### [Problem statement]
Please return each entry in the listing exactly.

### [Data provided]
━━━━━━

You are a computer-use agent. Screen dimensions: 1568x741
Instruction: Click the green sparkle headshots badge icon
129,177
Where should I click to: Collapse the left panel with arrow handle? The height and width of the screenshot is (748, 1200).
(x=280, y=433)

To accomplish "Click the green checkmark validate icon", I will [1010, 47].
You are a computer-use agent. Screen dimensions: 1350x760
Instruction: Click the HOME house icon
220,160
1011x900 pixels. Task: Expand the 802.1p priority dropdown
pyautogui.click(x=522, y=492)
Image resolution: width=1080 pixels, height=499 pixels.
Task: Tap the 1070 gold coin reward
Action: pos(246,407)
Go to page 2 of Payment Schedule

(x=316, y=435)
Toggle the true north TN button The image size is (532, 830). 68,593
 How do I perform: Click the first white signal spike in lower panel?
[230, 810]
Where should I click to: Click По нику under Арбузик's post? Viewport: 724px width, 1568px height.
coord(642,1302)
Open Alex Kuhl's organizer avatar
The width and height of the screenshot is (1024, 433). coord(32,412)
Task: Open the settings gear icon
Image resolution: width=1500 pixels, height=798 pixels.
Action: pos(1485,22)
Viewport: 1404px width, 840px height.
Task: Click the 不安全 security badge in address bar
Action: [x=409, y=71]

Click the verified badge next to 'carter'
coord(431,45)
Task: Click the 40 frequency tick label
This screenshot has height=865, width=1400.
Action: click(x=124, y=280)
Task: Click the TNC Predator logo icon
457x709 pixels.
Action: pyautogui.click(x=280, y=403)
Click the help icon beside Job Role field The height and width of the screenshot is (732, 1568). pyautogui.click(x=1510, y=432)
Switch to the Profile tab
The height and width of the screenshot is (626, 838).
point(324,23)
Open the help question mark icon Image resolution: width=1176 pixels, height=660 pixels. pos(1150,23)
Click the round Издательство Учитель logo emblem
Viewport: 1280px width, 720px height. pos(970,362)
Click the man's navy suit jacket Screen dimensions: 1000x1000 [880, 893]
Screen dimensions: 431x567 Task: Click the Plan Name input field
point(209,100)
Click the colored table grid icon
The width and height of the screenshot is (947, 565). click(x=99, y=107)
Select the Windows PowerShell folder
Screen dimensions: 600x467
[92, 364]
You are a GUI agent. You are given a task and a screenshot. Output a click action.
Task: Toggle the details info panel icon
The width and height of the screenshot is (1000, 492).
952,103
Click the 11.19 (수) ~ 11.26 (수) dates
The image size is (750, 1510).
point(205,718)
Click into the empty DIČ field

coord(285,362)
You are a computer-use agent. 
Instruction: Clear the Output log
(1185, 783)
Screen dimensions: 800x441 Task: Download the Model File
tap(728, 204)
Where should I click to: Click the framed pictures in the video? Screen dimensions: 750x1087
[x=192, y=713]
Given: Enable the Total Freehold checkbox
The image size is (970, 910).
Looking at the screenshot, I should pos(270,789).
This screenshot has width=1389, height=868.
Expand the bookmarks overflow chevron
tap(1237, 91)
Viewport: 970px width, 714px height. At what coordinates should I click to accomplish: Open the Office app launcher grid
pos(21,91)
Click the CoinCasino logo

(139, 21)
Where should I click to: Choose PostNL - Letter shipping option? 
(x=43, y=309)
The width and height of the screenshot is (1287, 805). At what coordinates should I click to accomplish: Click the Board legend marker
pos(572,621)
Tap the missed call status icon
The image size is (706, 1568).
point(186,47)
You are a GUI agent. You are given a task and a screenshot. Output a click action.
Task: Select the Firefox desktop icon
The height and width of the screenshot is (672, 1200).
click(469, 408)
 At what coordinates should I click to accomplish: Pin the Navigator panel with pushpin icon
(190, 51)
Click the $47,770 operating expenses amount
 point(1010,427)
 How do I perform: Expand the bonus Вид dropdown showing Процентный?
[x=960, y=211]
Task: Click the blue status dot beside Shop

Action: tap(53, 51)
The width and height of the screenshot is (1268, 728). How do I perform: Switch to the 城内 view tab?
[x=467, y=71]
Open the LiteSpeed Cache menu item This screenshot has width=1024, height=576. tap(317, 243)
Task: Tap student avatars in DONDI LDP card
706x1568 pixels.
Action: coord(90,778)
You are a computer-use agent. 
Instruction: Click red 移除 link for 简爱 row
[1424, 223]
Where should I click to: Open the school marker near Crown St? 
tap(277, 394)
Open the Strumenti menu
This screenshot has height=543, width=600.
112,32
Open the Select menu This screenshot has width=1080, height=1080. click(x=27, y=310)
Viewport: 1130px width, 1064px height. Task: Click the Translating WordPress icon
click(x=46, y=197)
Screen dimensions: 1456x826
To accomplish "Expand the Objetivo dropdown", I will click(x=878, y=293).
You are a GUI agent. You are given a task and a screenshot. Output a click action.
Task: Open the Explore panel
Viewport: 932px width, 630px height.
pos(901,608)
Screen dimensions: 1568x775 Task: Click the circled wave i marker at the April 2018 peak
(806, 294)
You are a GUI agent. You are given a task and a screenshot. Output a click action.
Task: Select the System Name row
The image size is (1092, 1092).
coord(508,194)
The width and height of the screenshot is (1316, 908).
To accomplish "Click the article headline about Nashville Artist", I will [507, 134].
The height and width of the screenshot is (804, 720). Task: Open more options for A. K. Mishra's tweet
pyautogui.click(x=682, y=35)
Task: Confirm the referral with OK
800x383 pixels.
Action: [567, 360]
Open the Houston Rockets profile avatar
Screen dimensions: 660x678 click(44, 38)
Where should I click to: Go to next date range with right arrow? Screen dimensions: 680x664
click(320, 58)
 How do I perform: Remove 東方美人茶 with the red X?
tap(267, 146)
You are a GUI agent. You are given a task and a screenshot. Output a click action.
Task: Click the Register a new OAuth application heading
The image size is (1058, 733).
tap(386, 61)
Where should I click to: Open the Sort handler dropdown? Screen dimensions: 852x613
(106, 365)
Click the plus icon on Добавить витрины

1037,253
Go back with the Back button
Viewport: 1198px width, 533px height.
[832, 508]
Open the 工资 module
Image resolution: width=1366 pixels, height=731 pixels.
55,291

━━━━━━

### [Written response]
You are a computer-use agent. Screen dimensions: 1568x741
Instruction: Click the green sparkle headshots badge icon
129,177
Where should I click to: Collapse the left panel with arrow handle? The height and width of the screenshot is (748, 1200).
(x=280, y=433)

To accomplish "Click the green checkmark validate icon", I will [1010, 47].
You are a computer-use agent. Screen dimensions: 1350x760
Instruction: Click the HOME house icon
220,160
1011x900 pixels. Task: Expand the 802.1p priority dropdown
pyautogui.click(x=522, y=492)
Image resolution: width=1080 pixels, height=499 pixels.
Task: Tap the 1070 gold coin reward
Action: pos(246,407)
Go to page 2 of Payment Schedule

(x=316, y=435)
Toggle the true north TN button The image size is (532, 830). 68,593
 How do I perform: Click the first white signal spike in lower panel?
[230, 810]
Where should I click to: Click По нику under Арбузик's post? Viewport: 724px width, 1568px height.
coord(642,1302)
Open Alex Kuhl's organizer avatar
The width and height of the screenshot is (1024, 433). coord(32,412)
Task: Open the settings gear icon
Image resolution: width=1500 pixels, height=798 pixels.
Action: pos(1485,22)
Viewport: 1404px width, 840px height.
Task: Click the 不安全 security badge in address bar
Action: [x=409, y=71]

Click the verified badge next to 'carter'
coord(431,45)
Task: Click the 40 frequency tick label
This screenshot has height=865, width=1400.
Action: click(x=124, y=280)
Task: Click the TNC Predator logo icon
457x709 pixels.
Action: pyautogui.click(x=280, y=403)
Click the help icon beside Job Role field The height and width of the screenshot is (732, 1568). pyautogui.click(x=1510, y=432)
Switch to the Profile tab
The height and width of the screenshot is (626, 838).
point(324,23)
Open the help question mark icon Image resolution: width=1176 pixels, height=660 pixels. pos(1150,23)
Click the round Издательство Учитель logo emblem
Viewport: 1280px width, 720px height. pos(970,362)
Click the man's navy suit jacket Screen dimensions: 1000x1000 [880, 893]
Screen dimensions: 431x567 Task: Click the Plan Name input field
point(209,100)
Click the colored table grid icon
The width and height of the screenshot is (947, 565). click(x=99, y=107)
Select the Windows PowerShell folder
Screen dimensions: 600x467
[92, 364]
You are a GUI agent. You are given a task and a screenshot. Output a click action.
Task: Toggle the details info panel icon
The width and height of the screenshot is (1000, 492).
952,103
Click the 11.19 (수) ~ 11.26 (수) dates
The image size is (750, 1510).
point(205,718)
Click into the empty DIČ field

coord(285,362)
You are a computer-use agent. 
Instruction: Clear the Output log
(1185, 783)
Screen dimensions: 800x441 Task: Download the Model File
tap(728, 204)
Where should I click to: Click the framed pictures in the video? Screen dimensions: 750x1087
[x=192, y=713]
Given: Enable the Total Freehold checkbox
The image size is (970, 910).
Looking at the screenshot, I should pos(270,789).
This screenshot has width=1389, height=868.
Expand the bookmarks overflow chevron
tap(1237, 91)
Viewport: 970px width, 714px height. At what coordinates should I click to accomplish: Open the Office app launcher grid
pos(21,91)
Click the CoinCasino logo

(139, 21)
Where should I click to: Choose PostNL - Letter shipping option? 
(x=43, y=309)
The width and height of the screenshot is (1287, 805). At what coordinates should I click to accomplish: Click the Board legend marker
pos(572,621)
Tap the missed call status icon
The image size is (706, 1568).
point(186,47)
You are a GUI agent. You are given a task and a screenshot. Output a click action.
Task: Select the Firefox desktop icon
The height and width of the screenshot is (672, 1200).
click(469, 408)
 At what coordinates should I click to accomplish: Pin the Navigator panel with pushpin icon
(190, 51)
Click the $47,770 operating expenses amount
 point(1010,427)
 How do I perform: Expand the bonus Вид dropdown showing Процентный?
[x=960, y=211]
Task: Click the blue status dot beside Shop

Action: tap(53, 51)
The width and height of the screenshot is (1268, 728). How do I perform: Switch to the 城内 view tab?
[x=467, y=71]
Open the LiteSpeed Cache menu item This screenshot has width=1024, height=576. tap(317, 243)
Task: Tap student avatars in DONDI LDP card
706x1568 pixels.
Action: coord(90,778)
You are a computer-use agent. 
Instruction: Click red 移除 link for 简爱 row
[1424, 223]
Where should I click to: Open the school marker near Crown St? 
tap(277, 394)
Open the Strumenti menu
This screenshot has height=543, width=600.
112,32
Open the Select menu This screenshot has width=1080, height=1080. click(x=27, y=310)
Viewport: 1130px width, 1064px height. Task: Click the Translating WordPress icon
click(x=46, y=197)
Screen dimensions: 1456x826
To accomplish "Expand the Objetivo dropdown", I will click(x=878, y=293).
You are a GUI agent. You are given a task and a screenshot. Output a click action.
Task: Open the Explore panel
Viewport: 932px width, 630px height.
pos(901,608)
Screen dimensions: 1568x775 Task: Click the circled wave i marker at the April 2018 peak
(806, 294)
You are a GUI agent. You are given a task and a screenshot. Output a click action.
Task: Select the System Name row
The image size is (1092, 1092).
coord(508,194)
The width and height of the screenshot is (1316, 908).
To accomplish "Click the article headline about Nashville Artist", I will [507, 134].
The height and width of the screenshot is (804, 720). Task: Open more options for A. K. Mishra's tweet
pyautogui.click(x=682, y=35)
Task: Confirm the referral with OK
800x383 pixels.
Action: [567, 360]
Open the Houston Rockets profile avatar
Screen dimensions: 660x678 click(44, 38)
Where should I click to: Go to next date range with right arrow? Screen dimensions: 680x664
click(320, 58)
 How do I perform: Remove 東方美人茶 with the red X?
tap(267, 146)
You are a GUI agent. You are given a task and a screenshot. Output a click action.
Task: Click the Register a new OAuth application heading
The image size is (1058, 733).
tap(386, 61)
Where should I click to: Open the Sort handler dropdown? Screen dimensions: 852x613
(106, 365)
Click the plus icon on Добавить витрины

1037,253
Go back with the Back button
Viewport: 1198px width, 533px height.
[832, 508]
Open the 工资 module
Image resolution: width=1366 pixels, height=731 pixels.
55,291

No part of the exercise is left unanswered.